Question

What is the sum of all positive integers x such that \[\dfrac{{{x}^{3}}-x+15}{\left( x+1 \right)\left( x-1 \right)}\] is an integer.
(a) 2
(b) 4
(c) 6
(d) 8

Answer 1

Hint: We start solving the problem by finding the values of x at which the given function is not defined. We then simplify the given function \[\dfrac{{{x}^{3}}-x+15}{\left( x+1 \right)\left( x-1 \right)}\] as $x+\dfrac{15}{{{x}^{2}}-1}$ by making necessary calculations. We then find the positive integer values of x such that \[\dfrac{15}{{{x}^{2}}-1}\] will become an integer. We then add the obtained positive integer values of x to get the required result.

Complete step-by-step solution
According to the problem, we need to find the sum of all positive integers x such that \[\dfrac{{{x}^{3}}-x+15}{\left( x+1 \right)\left( x-1 \right)}\] is an integer.
We can see that the function \[\dfrac{{{x}^{3}}-x+15}{\left( x+1 \right)\left( x-1 \right)}\] is not defined at $x=-1$ and $x=1$.
So, the values of x cannot be equal to 1 as x should be positive integers.
Now, let us simplify the given function \[\dfrac{{{x}^{3}}-x+15}{\left( x+1 \right)\left( x-1 \right)}\].
So, we have \[\dfrac{{{x}^{3}}-x+15}{\left( x+1 \right)\left( x-1 \right)}=\dfrac{x\left( {{x}^{2}}-1 \right)+15}{{{x}^{2}}-1}\].
$\Rightarrow \dfrac{{{x}^{3}}-x+15}{\left( x+1 \right)\left( x-1 \right)}=x+\dfrac{15}{{{x}^{2}}-1}$.
We need to find the values of x (positive integer values) in which \[\dfrac{15}{{{x}^{2}}-1}\] is an integer.
We know that the factors of 15 are 1, 3, 5, and 15.
So, let us find the values of x for which ${{x}^{2}}-1=1,3,5,15$.
Now, we have ${{x}^{2}}-1=1$.
$\Rightarrow {{x}^{2}}=2$.
$\Rightarrow x=\sqrt{2}$, which is not an integer.
Now, we have ${{x}^{2}}-1=3$.
$\Rightarrow {{x}^{2}}=4$.
$\Rightarrow x=2$, which is an integer.
Now, we have ${{x}^{2}}-1=5$.
$\Rightarrow {{x}^{2}}=6$.
$\Rightarrow x=\sqrt{6}$, which is not an integer.
Now, we have ${{x}^{2}}-1=15$.
$\Rightarrow {{x}^{2}}=16$.
$\Rightarrow x=4$, which is an integer.
So, we have found that the positive integer values of x are 2, 4 in order to get \[\dfrac{{{x}^{3}}-x+15}{\left( x+1 \right)\left( x-1 \right)}\] as an integer.
Let us find the sum of the obtained positive integer values of x.
So, the sum is $2+4=6$.
$\therefore$The correct option for the given problem is (c).

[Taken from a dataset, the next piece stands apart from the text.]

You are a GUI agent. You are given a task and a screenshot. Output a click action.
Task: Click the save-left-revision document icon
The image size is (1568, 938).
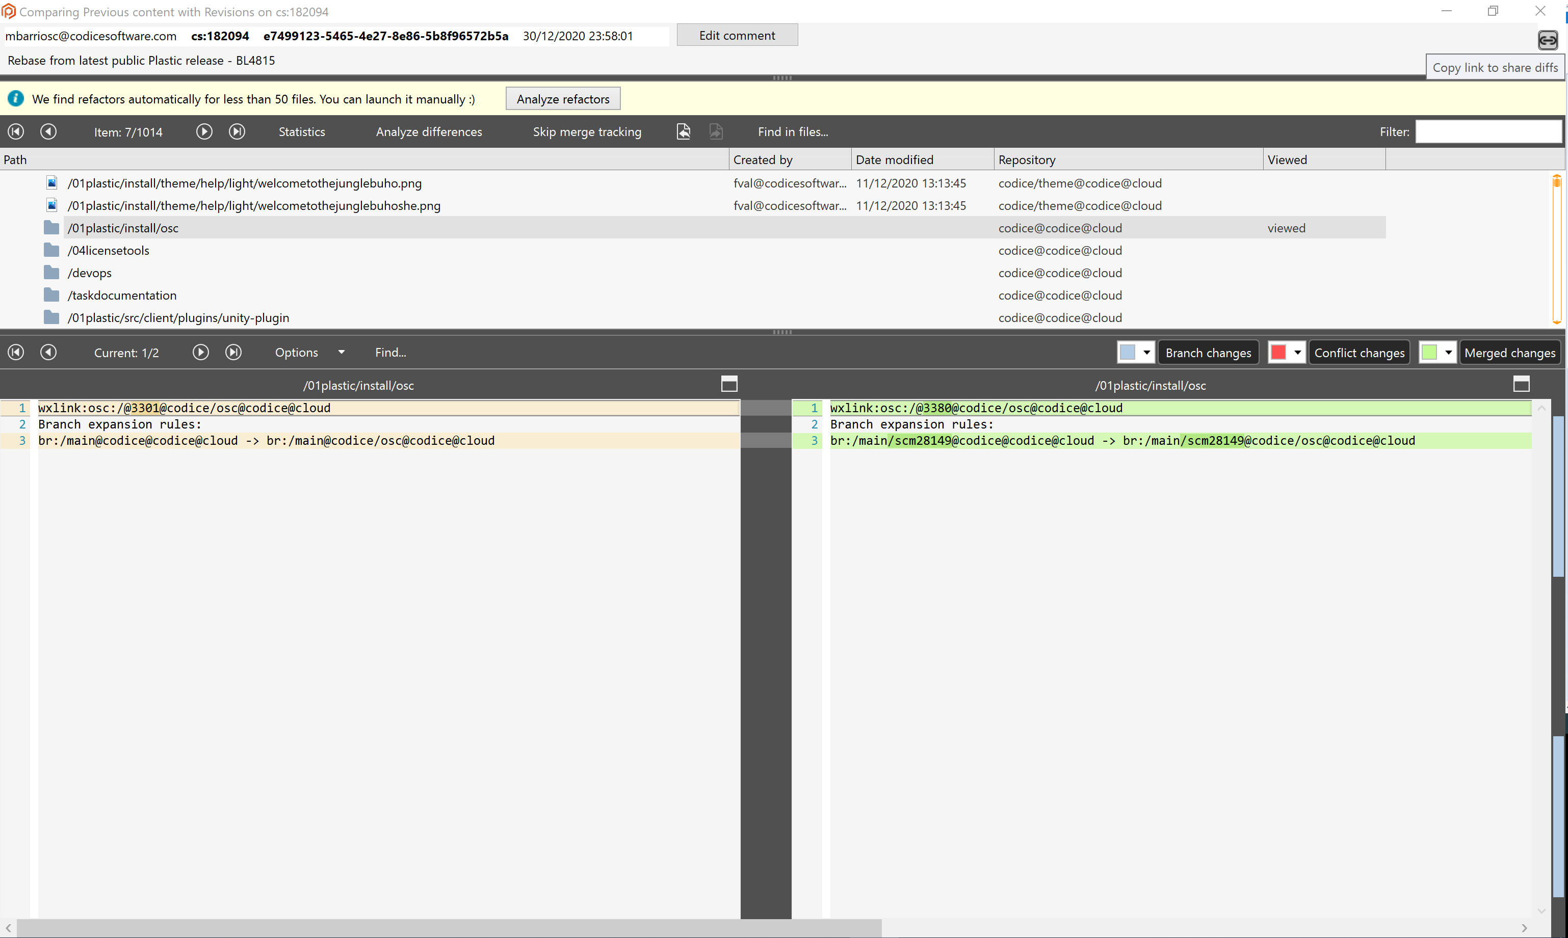pyautogui.click(x=683, y=131)
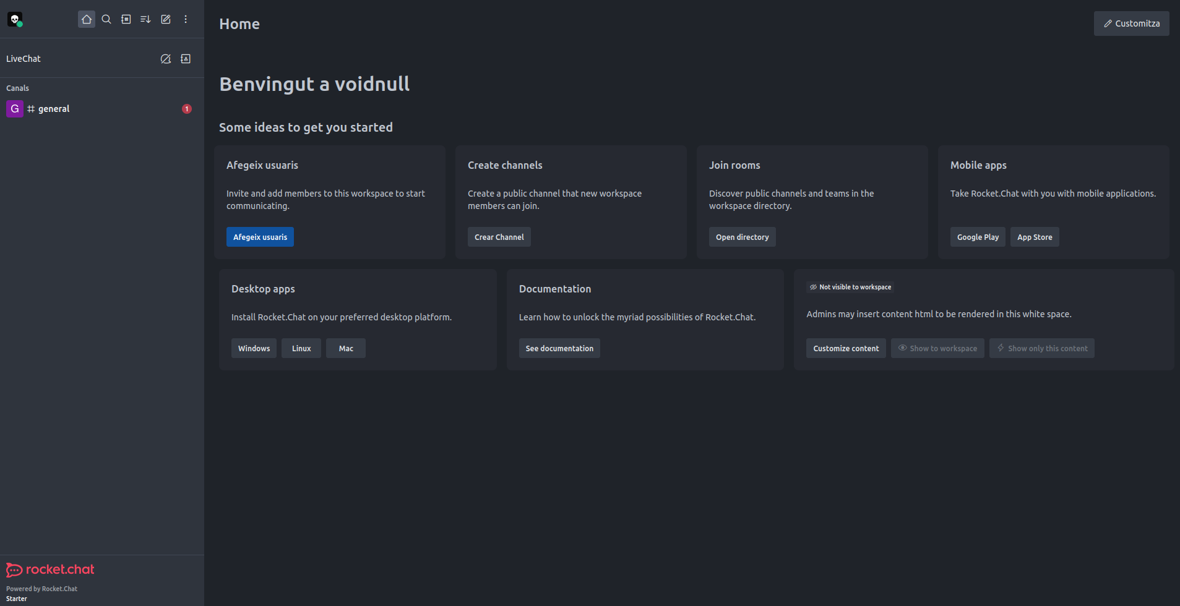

Note: Whenever we get this type of problem, we should first resolve it to a sum of smaller fractions to make calculations easier. We should only consider positive integers of x while solving this problem as many students will neglect this condition. We can also find the product of the obtained values of x. Similarly, we can expect problems to find the domain and range of the given function \[\dfrac{{{x}^{3}}-x+15}{\left( x+1 \right)\left( x-1 \right)}\].